### [SET EXERCISE]
Repeat each of the following rows word for word, without the pictures.

========================================================================

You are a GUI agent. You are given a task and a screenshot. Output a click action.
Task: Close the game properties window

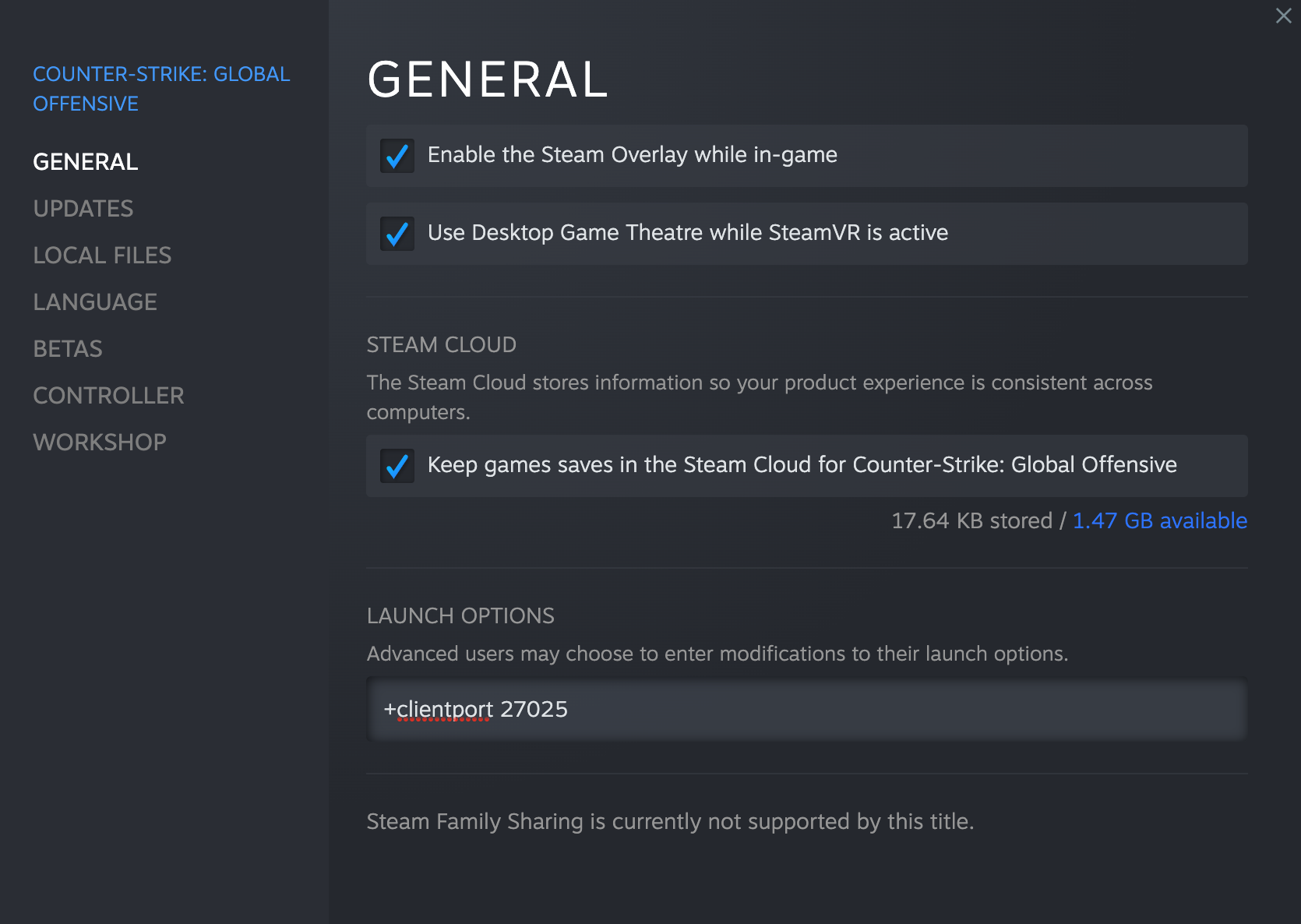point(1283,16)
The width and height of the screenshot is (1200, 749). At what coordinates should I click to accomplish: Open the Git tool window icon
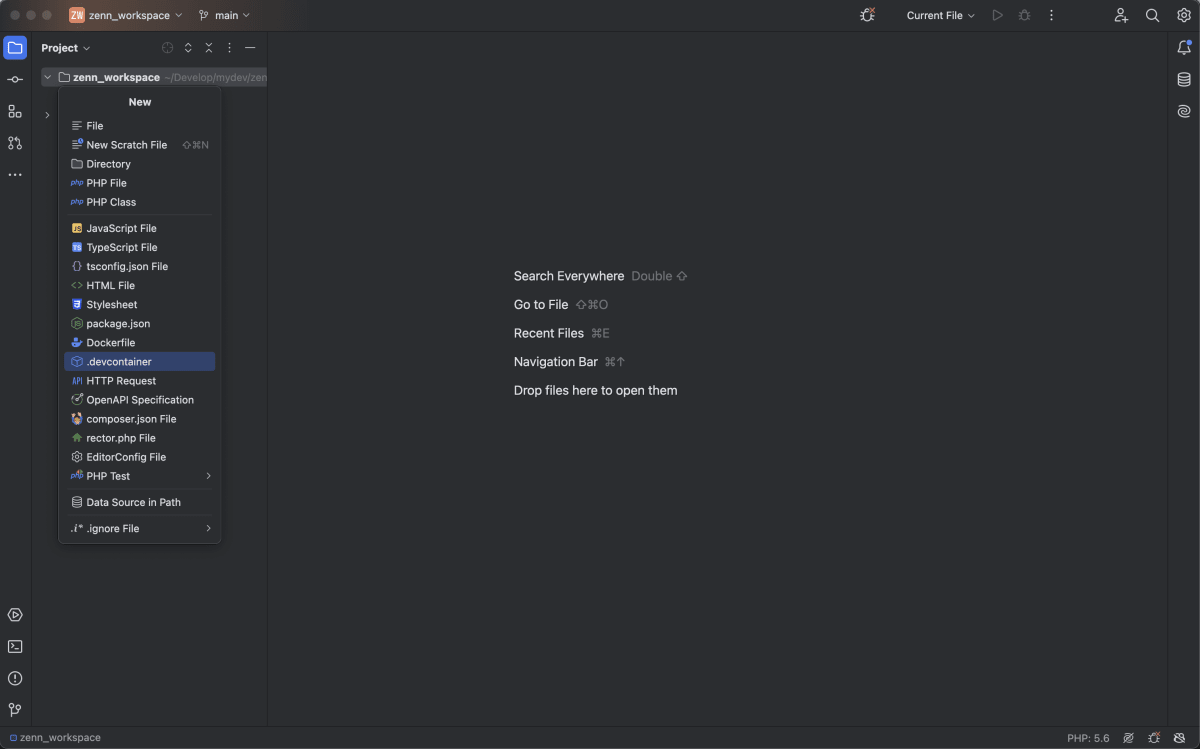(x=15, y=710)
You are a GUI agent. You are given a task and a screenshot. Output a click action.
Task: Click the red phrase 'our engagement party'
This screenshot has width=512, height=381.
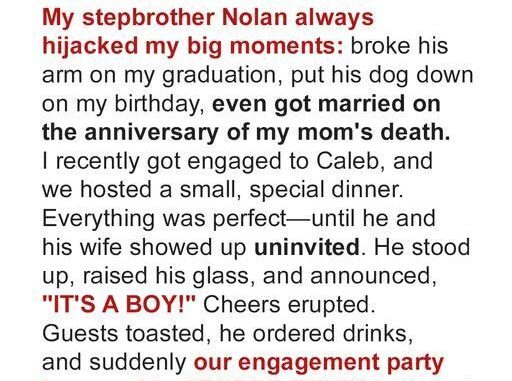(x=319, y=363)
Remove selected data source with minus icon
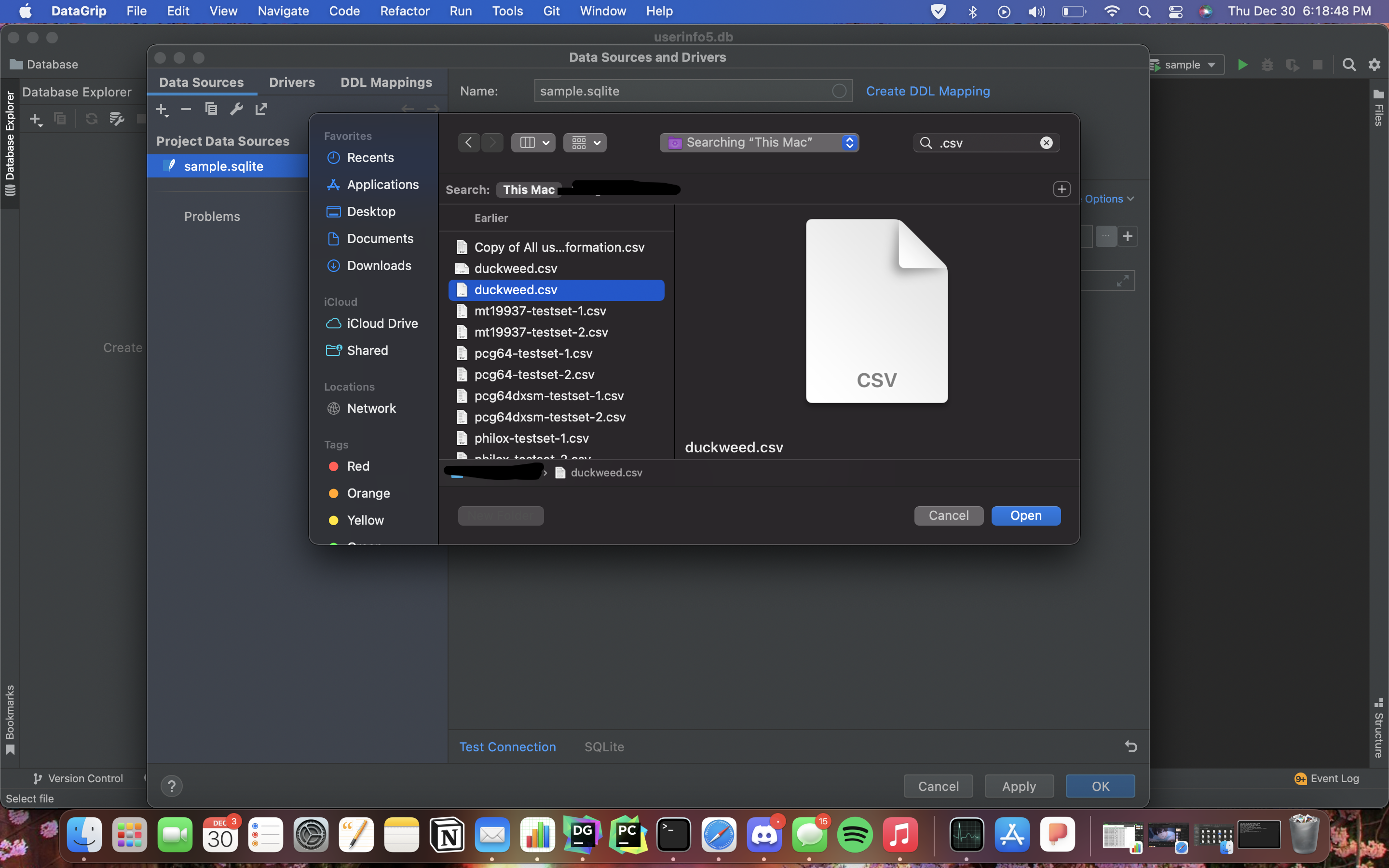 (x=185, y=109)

========================================================================

### [REPLY TO THE EXERCISE]
You are a GUI agent. You are given a task and a screenshot. Output a click action.
Task: Close the game properties window

point(1283,16)
The width and height of the screenshot is (1200, 749). At what coordinates should I click to accomplish: Open the Git tool window icon
(x=15, y=710)
You are a GUI agent. You are given a task and a screenshot. Output a click action.
Task: Click the red phrase 'our engagement party'
This screenshot has width=512, height=381.
(x=319, y=363)
Remove selected data source with minus icon
 (x=185, y=109)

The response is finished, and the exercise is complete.